Now I think I told you when I first started talking, telling you this story, I believe I mentioned that business about the chicken feed and the tied-up dog. Well, I haven’t forgotten. And not just because it was after my wife and daughter left her that Friday afternoon that those things happened, but because they seemed to clinch the matter, to finish it. What I’m saying is, she took the dog outside again. It didn’t want to go; she had to force it, to take the dog by the collar and lead it, its back legs dragging in weak objection while she talked to it, coaxingly, out to the garage.
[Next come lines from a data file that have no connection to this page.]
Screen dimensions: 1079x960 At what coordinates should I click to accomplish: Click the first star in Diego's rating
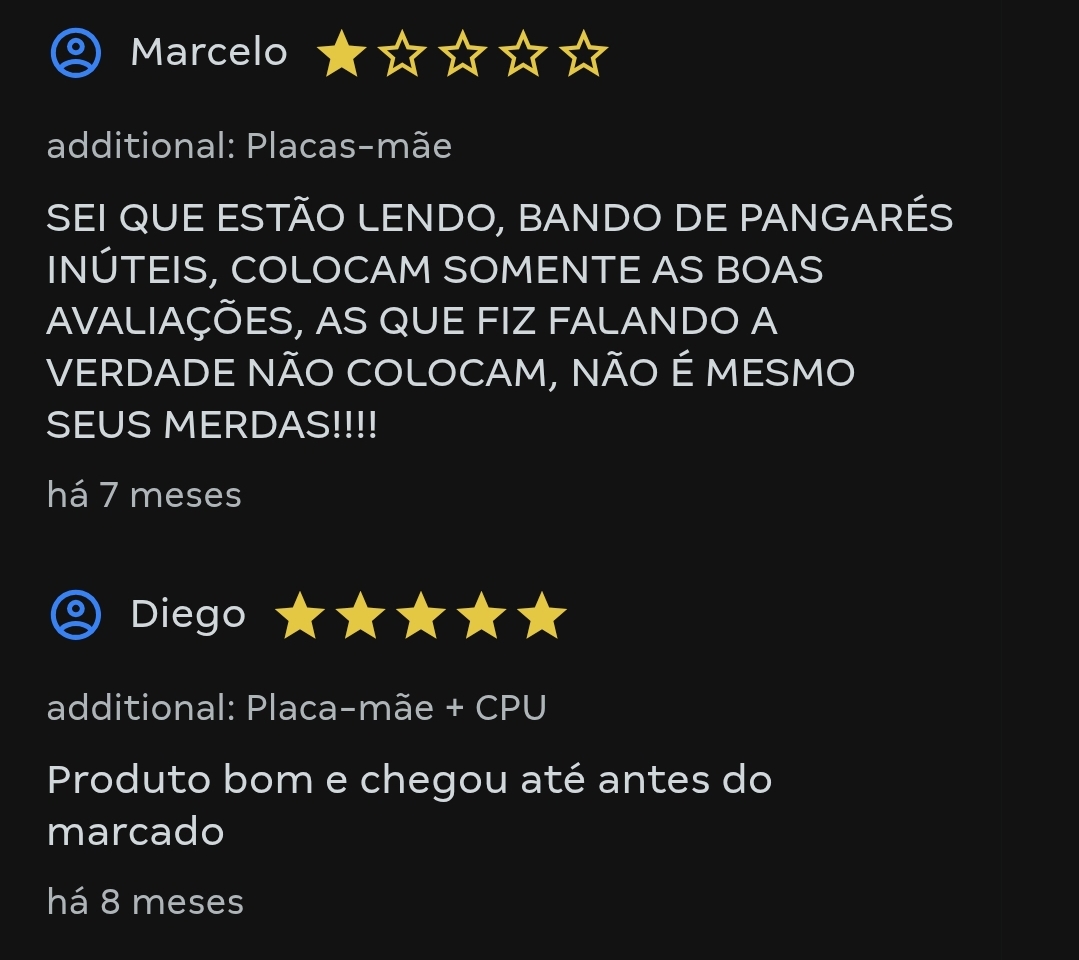(300, 615)
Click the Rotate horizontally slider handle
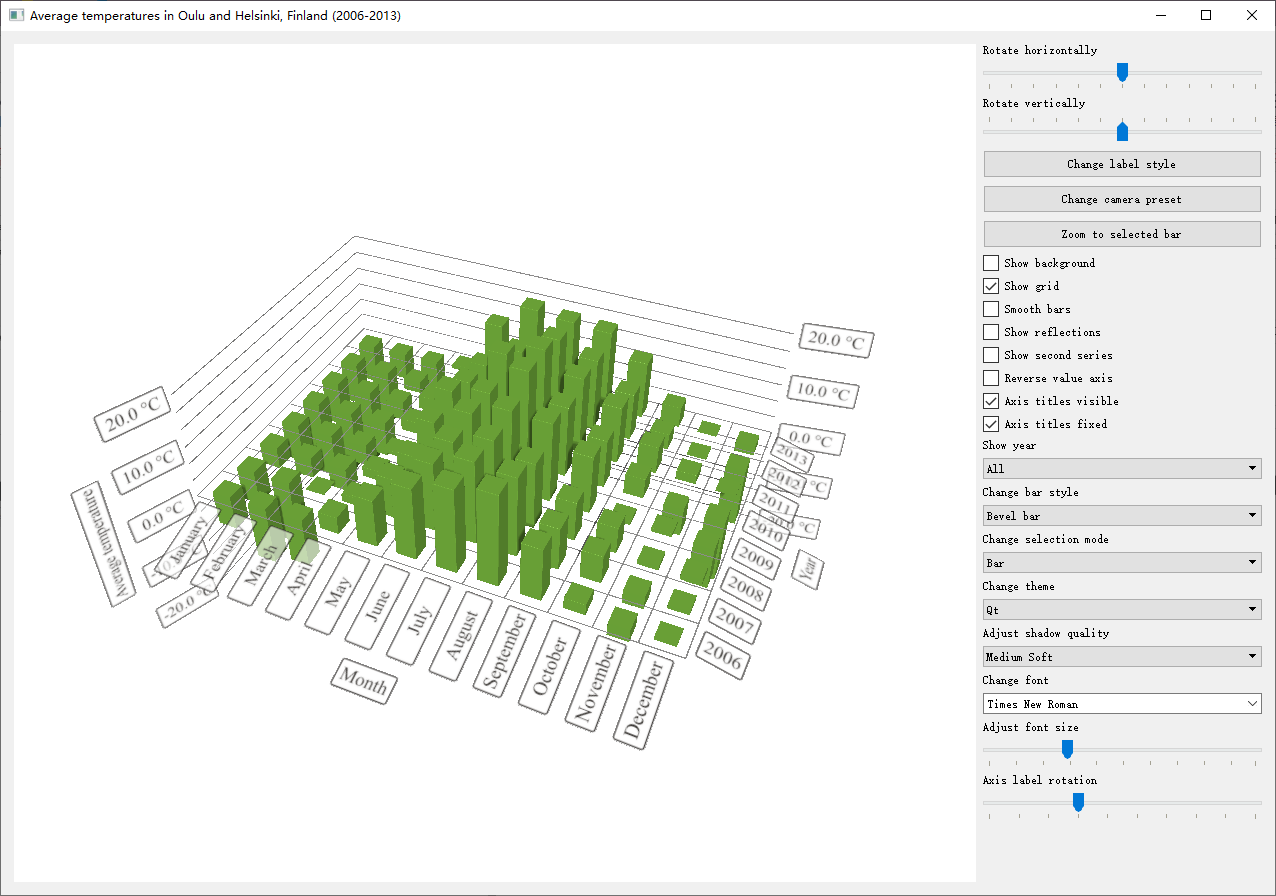The height and width of the screenshot is (896, 1276). [1122, 72]
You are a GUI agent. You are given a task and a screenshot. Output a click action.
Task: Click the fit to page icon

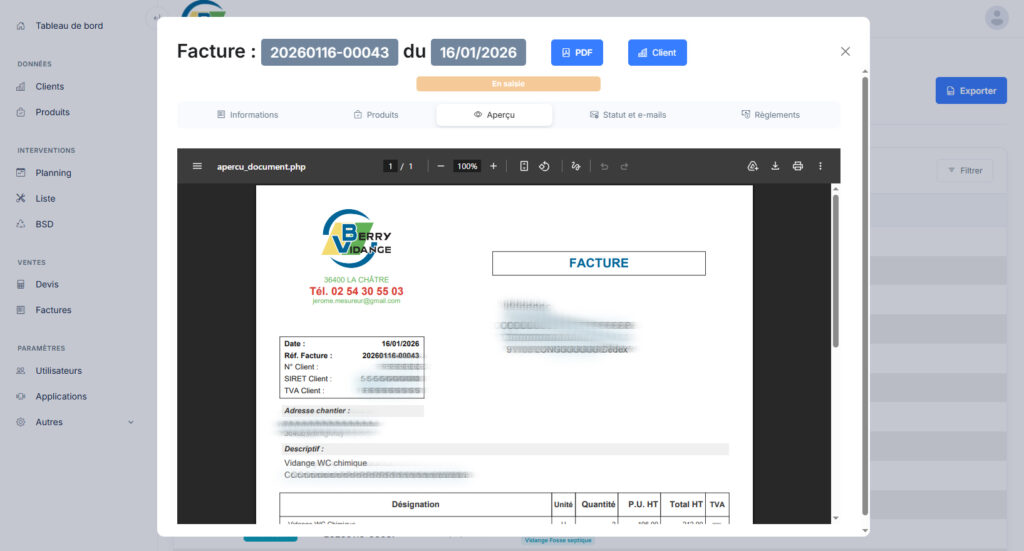click(524, 166)
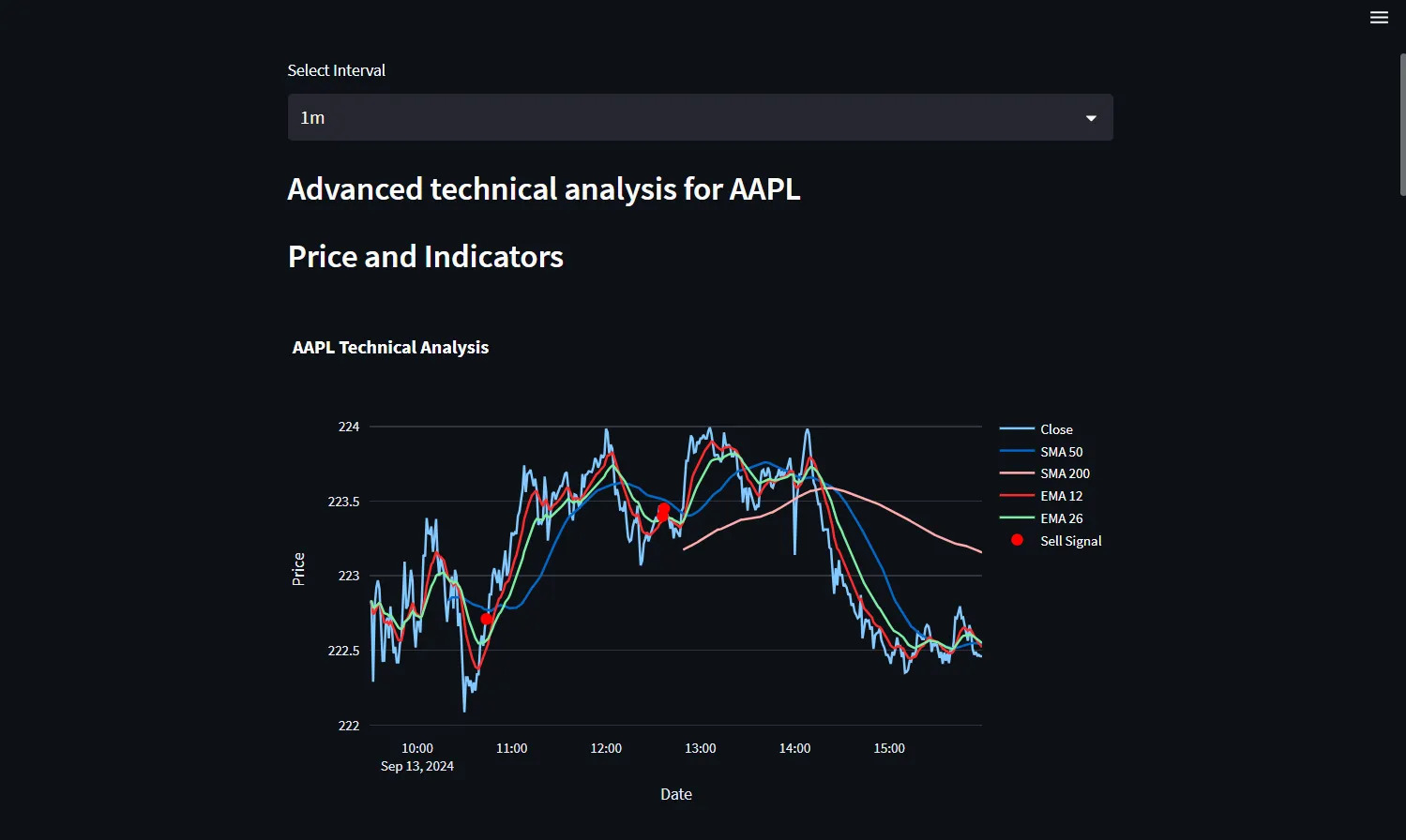Toggle the SMA 200 trace in the legend
Viewport: 1406px width, 840px height.
point(1065,473)
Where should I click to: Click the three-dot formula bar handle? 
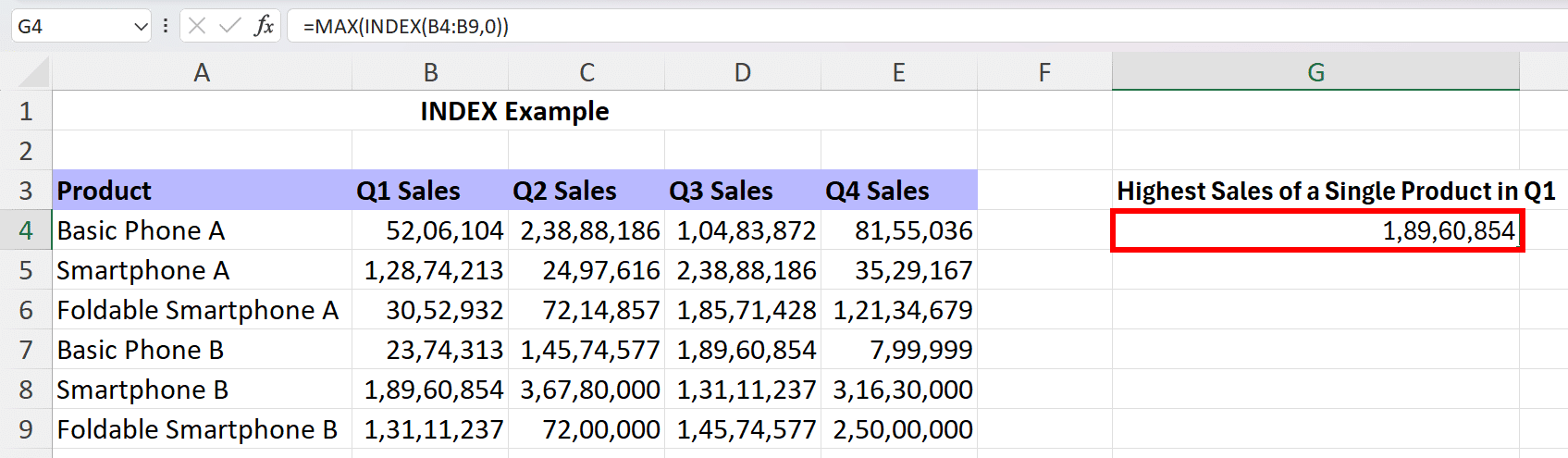click(166, 26)
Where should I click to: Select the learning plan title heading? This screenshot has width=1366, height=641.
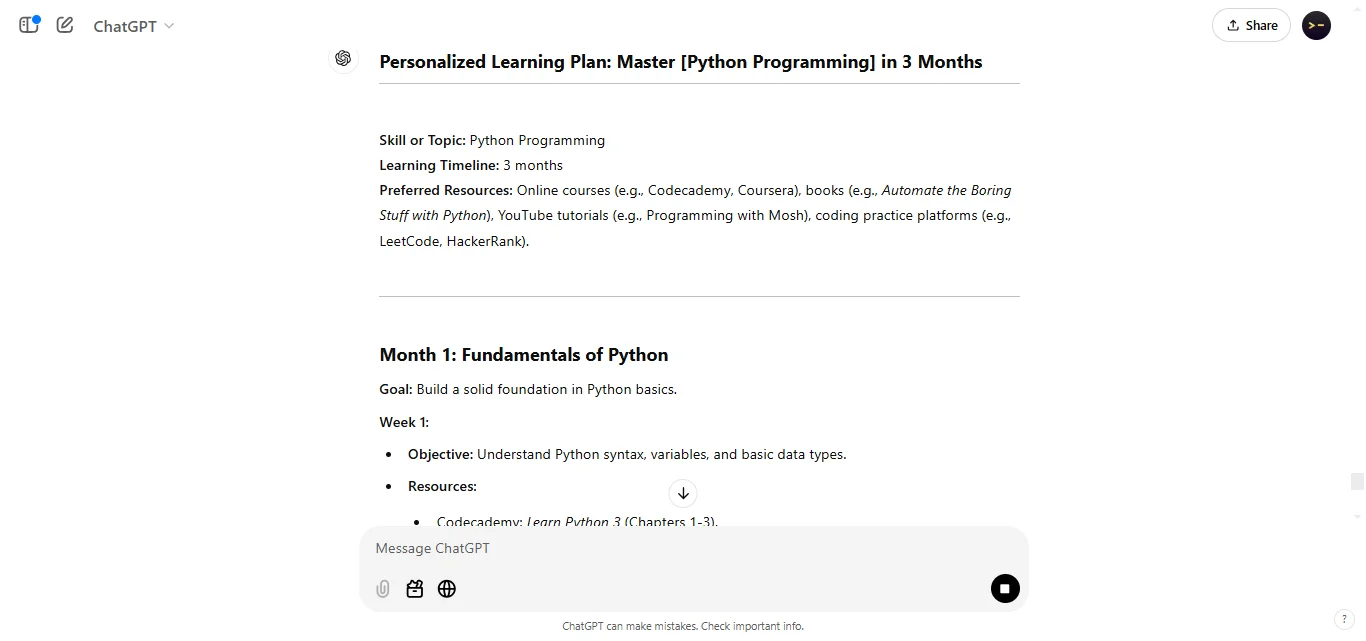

There she tied it to the latch in the open doorway with a length of rope, with enough food and water to last it a day or two. Then, ignoring that pitiful whimpering and complaint behind her, she went on to the chicken house, to leave food for the half-dozen red chickens. I mean she lifted or dragged — don’t ask me how — a fifty-pound bag of chicken feed into the center of the dirt floor and cut it open so that they too would survive until somebody happened to remember them afterwards. And that clinched it. It was then, while walking back to the house under that late purpling sky, that she understood for the first time that what she was doing was a real thing, a certainty. Up to that point it hadn’t been real, even to herself.